Die hohen Funktionsträger der Russischen Föderation, die nicht für die Auslieferung Babitzkis verantwortlich sein wollen, sparen aber nicht mit Kommentaren. So sagte Verteidigungsminister Igor Sergejew: „Von solchen wie Babitzki würde ich gleich zehn Stück gegen einen einzigen unserer Soldaten eintauschen.“ Der stellvertretende Generalstabscheft Waleri Manilow: „Wo er hergekommen ist, dorthin ist er auch wieder zurückgegangen“. Diese Herren demonstrieren so ihr geringes Unrechtsbewusstsein und ihre sowjetischen Reflexe. Babitzki musste bestraft werden, weil er für seine journalistische Arbeit niemand um Erlaubnis fragte und für einen Sender des Feindes arbeitete.

Und die Justizorgane? Nachdem zu sehen war, wie Männer in Masken Babitzki fortführten, zitierte ihn die russische Generalstaatsanwaltschaft erneut zum Verhör – wegen „Mitgliedschaft in bewaffneten Formationen“.

Offenbar weiß Babitzki Dinge, die Putins Wahlsieg gefährden könnten. Mit Sicherheit weiß er über die Zustände in den russischen Filtrationslagern. Hinter deren Mauern herrscht heute wieder das Zeitalter der Inquisition. Die russischen Medien schweigen darüber, weil es keine Zeugen gibt. Mit der Freilassung Babitzkis wären solche Zeugenaussagen erschienen. Wie beliebt wäre Putin ohne den Einmarsch der Truppen Bassajews in Dagestan?

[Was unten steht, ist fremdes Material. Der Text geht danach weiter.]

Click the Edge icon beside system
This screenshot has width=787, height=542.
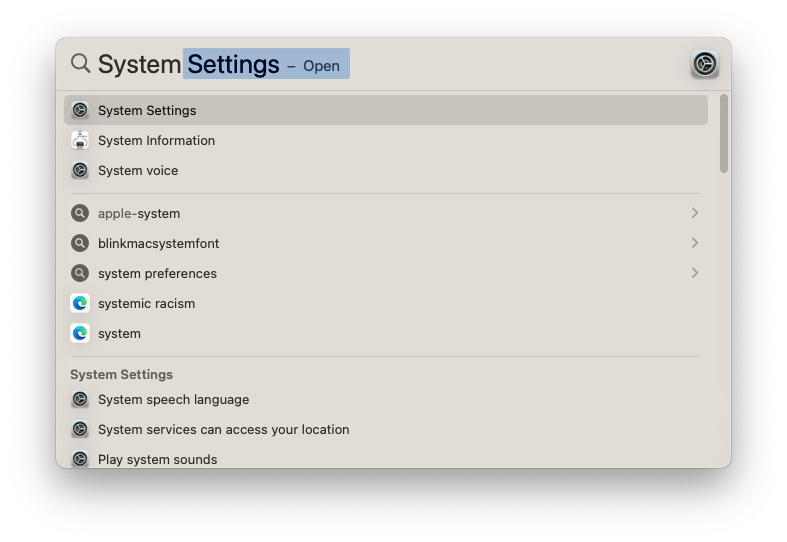(80, 333)
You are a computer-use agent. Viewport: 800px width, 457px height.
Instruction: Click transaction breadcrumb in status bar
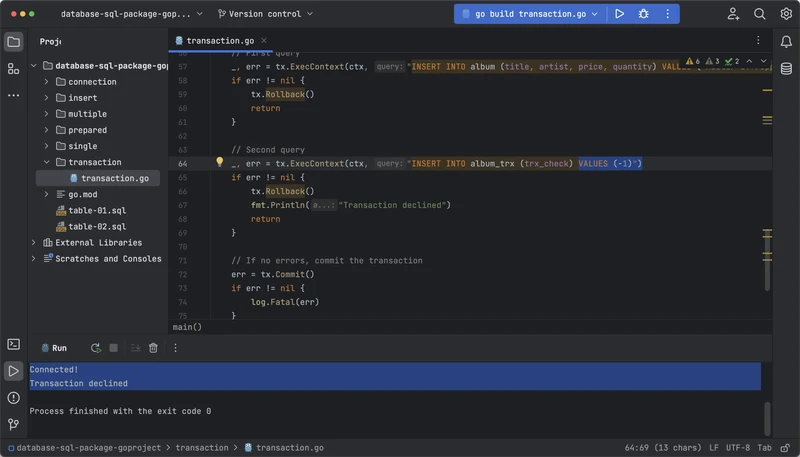[202, 448]
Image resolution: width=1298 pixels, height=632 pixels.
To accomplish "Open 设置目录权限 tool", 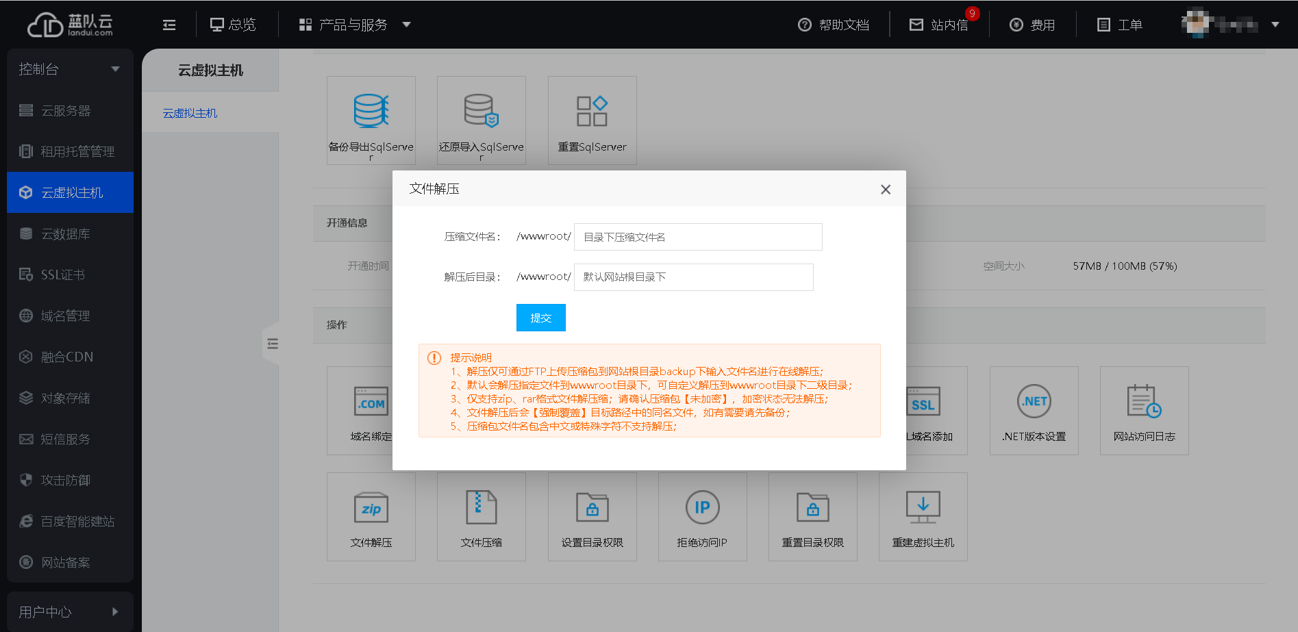I will 592,516.
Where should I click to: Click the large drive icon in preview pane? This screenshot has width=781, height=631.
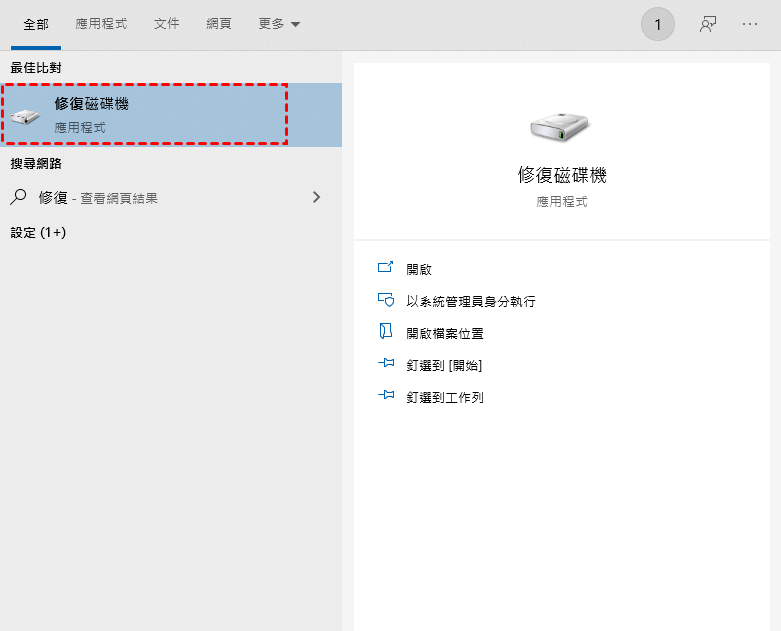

Der Terrorist hatte die Kämpfe dort durch einen zweijährige Festungsbau entlang der gesamten tschetschenisch-dagestanischen Grenze vorbereitet – mit Duldung der russischen Sicherheitsorgane. Dies ist allgemein bekannt. Nicht bekannt sind dagegen bis heute die Hintermänner der Explosionen in Moskauer Wohnhäusern. Dieser Terror stimmte die Bevölkerung psychologisch auf den Krieg ein. Musste Babitzki verschwinden, weil er von den Feldkommandeuren auch darüber Informationen erhielt, die den Kreml kompromittierten?

Putin musste sich in einer öffentlichen Fragestunde am Mittwoch zu Babitzki äußern. Dabei griff er zu einem bewährten Mittel aus der Mottenkiste sowjetischer Politoffiziere: Er stellte sich dumm: „Heute habe ich von einem meiner Assistenten erfahren“, sagt er, „dass bei einer der TV-Stationen eine Videokassette aufgetaucht sei, auf der Babitzki sage, mit ihm sei alles okay.“ Babitzkis Kollegen wollen Putin nicht aus der Verantwortung entlassen. Sollte er Ende Januar wirklich nicht gewusst haben, was mit Babitzki geschah, beweise dies nicht nur seine Inkompetenz. Dann ließe sich der Sicherheitsapparat wohl von niemandem mehr lenken. Er wäre dann nicht nur für Russlands Bürger gefährlich, sondern für die ganze Welt. Sollte Putin aber das üble Spiel selbst mit geplant haben, ist er selbst gefährlich.